Of the 64,176 polling stations, 620 have been declared sensitive by the provincial governments. The observers have also been asked to stay away from these areas.
The Election Commission Saturday gave final touches to the arrangements. “Election material has been transported to all polling stations and everything is fine,” said Secretary, Election Commission, Kanwar M. Dilshad.
The National Assembly (NA) or the lower house has 342 seats, of which 272 members are elected directly and 60 seats are reserved for women and 10 for non-Muslims that are divided among the winning parties on proportional representation. However, women and non-Muslims are eligible to contest in the general elections as well.
Monday’s election will be held for 268 NA seats as polling on four seats has been postponed. In three NA and eight provincial assembly constituencies polling was put off due to the death of contesting candidates, including in Bhutto’s constituency Larkana. Election in the South Waziristan Agency in the tribal areas has been cancelled because of the security situation.
More than 2,300 candidates are vying for the 268 NA seats while more than 4,200 are contesting for the 730 seats in the four provincial assemblies.
For the first time in the country’s history, 180 women are contesting for the parliament while nine non-Muslims are also standing in the direct elections.
The elections will also see for the first time a large number of media organisations, including 67 television channels and 82 FM Radio Stations in the private sector. “I believe these are the media polls… Never before have elections been held in the presence of such a vibrant media,” said Adnan Rehmat, country director of Internews.
More than 1,000 international monitors, observers and media persons have also reached Pakistan to monitor the polls amid opposition allegations the polls could be rigged by the establishment in favour of the Musharraf-backed PML-Q.

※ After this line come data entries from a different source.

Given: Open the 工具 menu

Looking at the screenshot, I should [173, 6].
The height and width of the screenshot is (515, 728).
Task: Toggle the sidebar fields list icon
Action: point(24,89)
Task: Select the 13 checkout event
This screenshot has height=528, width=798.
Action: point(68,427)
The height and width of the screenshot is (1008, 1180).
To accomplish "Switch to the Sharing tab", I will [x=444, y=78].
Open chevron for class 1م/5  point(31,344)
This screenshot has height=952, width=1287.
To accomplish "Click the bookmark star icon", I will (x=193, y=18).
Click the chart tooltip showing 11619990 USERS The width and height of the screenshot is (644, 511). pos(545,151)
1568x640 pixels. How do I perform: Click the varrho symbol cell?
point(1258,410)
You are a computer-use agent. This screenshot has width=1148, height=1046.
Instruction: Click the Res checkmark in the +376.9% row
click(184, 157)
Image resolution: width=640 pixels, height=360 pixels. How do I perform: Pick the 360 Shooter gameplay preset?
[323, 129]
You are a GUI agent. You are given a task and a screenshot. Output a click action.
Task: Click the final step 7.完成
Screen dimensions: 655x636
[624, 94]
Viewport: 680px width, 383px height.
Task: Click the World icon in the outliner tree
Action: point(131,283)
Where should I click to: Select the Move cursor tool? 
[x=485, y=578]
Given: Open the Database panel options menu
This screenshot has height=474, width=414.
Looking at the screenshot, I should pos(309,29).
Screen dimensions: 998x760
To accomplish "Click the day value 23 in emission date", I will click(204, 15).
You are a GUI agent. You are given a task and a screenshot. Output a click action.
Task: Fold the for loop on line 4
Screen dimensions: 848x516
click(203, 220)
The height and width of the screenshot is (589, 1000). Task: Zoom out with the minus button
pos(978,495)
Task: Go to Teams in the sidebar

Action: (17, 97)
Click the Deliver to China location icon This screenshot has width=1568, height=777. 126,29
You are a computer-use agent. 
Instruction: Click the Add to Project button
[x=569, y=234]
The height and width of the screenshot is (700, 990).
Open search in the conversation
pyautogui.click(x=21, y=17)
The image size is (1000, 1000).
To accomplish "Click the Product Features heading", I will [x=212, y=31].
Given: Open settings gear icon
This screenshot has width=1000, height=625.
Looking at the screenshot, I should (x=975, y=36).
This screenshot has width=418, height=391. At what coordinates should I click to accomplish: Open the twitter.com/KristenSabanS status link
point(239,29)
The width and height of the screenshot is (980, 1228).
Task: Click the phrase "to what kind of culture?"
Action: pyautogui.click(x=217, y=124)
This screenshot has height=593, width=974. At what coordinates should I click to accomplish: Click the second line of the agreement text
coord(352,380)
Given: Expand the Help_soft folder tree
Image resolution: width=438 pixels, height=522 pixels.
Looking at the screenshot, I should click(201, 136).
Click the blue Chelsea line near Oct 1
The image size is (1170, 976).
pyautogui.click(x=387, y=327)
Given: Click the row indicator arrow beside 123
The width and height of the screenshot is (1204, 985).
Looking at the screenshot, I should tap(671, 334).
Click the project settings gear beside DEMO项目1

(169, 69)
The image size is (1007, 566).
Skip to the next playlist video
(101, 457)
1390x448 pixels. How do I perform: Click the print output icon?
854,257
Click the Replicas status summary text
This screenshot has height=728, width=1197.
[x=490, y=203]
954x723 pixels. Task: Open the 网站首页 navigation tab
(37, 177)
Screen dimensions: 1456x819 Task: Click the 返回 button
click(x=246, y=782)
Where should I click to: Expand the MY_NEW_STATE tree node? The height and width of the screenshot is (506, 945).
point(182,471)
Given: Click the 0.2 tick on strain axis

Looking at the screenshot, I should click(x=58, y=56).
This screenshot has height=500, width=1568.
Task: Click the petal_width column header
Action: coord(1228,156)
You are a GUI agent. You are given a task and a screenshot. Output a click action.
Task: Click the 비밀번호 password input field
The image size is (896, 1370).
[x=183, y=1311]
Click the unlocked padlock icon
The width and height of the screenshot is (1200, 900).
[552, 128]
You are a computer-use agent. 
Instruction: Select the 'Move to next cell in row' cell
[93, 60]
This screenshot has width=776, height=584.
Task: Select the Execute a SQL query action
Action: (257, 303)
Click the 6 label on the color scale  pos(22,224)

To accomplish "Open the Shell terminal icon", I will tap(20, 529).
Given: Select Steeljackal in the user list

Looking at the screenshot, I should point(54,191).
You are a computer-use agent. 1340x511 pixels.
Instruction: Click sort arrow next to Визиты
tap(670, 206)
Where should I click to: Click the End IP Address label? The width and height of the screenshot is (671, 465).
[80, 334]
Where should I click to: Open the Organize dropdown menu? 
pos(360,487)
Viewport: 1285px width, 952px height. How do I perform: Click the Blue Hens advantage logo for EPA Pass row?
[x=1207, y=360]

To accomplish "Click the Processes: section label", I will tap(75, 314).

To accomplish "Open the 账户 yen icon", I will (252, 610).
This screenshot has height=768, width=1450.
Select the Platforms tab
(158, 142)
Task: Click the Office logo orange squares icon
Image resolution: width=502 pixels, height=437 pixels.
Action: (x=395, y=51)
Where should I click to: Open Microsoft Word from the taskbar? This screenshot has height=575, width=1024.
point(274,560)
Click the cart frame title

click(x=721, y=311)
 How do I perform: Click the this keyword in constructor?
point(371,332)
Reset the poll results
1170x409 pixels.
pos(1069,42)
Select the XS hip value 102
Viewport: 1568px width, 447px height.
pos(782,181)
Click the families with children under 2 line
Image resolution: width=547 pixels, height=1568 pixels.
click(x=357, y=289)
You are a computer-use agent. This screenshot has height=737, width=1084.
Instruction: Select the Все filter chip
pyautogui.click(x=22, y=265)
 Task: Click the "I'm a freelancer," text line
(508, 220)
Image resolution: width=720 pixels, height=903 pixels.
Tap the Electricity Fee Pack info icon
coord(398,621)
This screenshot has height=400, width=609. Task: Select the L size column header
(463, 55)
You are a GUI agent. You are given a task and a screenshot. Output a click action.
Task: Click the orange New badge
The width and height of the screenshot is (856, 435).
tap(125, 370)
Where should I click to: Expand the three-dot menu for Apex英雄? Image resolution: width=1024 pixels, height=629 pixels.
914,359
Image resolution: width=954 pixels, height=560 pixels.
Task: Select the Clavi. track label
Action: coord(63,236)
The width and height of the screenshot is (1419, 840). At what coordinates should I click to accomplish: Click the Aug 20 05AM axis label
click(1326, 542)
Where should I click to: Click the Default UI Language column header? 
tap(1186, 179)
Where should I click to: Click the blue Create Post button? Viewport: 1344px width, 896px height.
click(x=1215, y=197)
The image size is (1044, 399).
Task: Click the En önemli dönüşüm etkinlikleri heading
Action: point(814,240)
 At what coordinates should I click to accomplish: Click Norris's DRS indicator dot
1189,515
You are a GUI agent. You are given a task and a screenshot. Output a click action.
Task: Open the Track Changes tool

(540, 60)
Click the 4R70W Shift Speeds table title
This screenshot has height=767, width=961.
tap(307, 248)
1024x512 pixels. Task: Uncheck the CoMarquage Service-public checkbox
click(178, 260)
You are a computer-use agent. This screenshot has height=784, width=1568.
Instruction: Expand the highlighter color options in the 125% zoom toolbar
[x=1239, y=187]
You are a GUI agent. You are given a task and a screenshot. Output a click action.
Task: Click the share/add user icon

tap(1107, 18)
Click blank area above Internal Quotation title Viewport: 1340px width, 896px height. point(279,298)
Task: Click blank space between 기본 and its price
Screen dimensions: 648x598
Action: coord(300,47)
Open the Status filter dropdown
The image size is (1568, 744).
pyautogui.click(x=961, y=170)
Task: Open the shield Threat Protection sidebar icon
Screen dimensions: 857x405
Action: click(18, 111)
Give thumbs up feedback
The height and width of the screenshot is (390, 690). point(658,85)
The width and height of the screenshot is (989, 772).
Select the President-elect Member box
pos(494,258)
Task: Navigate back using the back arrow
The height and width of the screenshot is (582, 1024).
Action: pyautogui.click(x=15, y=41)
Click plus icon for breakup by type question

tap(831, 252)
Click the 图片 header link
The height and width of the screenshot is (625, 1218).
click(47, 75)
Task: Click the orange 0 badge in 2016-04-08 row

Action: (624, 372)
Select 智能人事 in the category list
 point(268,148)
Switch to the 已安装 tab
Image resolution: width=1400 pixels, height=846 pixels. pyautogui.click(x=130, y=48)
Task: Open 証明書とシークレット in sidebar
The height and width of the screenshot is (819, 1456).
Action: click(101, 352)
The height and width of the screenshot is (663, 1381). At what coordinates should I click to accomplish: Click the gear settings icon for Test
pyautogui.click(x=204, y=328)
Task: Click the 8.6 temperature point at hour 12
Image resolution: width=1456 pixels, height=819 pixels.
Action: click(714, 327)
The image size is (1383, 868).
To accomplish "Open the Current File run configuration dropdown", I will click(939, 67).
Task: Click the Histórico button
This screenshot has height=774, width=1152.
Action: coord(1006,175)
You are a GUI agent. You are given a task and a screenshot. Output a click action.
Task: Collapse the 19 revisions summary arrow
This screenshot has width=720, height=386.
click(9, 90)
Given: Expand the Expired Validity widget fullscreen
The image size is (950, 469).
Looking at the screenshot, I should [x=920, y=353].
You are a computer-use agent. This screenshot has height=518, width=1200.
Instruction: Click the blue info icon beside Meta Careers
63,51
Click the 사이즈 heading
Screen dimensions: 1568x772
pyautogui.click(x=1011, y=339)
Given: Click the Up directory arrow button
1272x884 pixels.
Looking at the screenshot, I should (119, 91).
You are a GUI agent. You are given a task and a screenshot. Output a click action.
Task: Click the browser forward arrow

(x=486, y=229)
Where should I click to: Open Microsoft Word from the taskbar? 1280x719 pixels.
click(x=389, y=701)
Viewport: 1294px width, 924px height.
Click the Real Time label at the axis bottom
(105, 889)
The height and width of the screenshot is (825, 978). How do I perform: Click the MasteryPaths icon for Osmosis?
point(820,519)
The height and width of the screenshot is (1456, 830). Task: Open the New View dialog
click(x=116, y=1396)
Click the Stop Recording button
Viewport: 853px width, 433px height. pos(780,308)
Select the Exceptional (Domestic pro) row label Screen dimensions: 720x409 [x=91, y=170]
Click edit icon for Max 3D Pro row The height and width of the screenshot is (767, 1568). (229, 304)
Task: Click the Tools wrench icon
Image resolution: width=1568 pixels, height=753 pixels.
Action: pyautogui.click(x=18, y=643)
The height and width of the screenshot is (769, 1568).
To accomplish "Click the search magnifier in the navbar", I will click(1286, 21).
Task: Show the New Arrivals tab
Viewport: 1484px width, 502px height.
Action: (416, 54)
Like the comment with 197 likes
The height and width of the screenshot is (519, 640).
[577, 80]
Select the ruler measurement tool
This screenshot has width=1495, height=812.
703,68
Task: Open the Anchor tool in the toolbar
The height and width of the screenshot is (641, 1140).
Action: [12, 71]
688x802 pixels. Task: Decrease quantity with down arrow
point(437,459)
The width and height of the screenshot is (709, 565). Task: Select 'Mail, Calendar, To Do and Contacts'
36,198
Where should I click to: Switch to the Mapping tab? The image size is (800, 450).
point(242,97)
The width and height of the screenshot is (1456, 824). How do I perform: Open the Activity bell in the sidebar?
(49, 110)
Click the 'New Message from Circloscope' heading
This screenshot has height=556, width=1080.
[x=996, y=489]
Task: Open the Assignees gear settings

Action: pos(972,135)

On Friday, the Musharraf administration came further under pressure after Human Rights Watch released a telephonic conversation with Attorney General Malik Abdul Qayyum admitting that the PML-Q will rig the polls.
Forty-nine political parties got themselves registered with the Election Commission to get symbols. However, 13 of them fielded no candidates while 11 have just one candidate each. The PPP is the largest party with candidates for 207 NA seats followed by Nawaz Sharif’s PML that has 166 candidates and PML-Q with 154.
The fourth party, Mutahidda Qaumi Movement, has fielded 110 candidates for the first time. In the last elections, it had contested just 31 seats.
There are some regional parties like the Awami National Party (ANP), Jamiat Ulema-e-Islam, PML-Functional, PPP-Sherpao, PPP-Parliamentarians, National Party and others. In the 2002 elections, 16 parties were able to get representation in the National Assembly.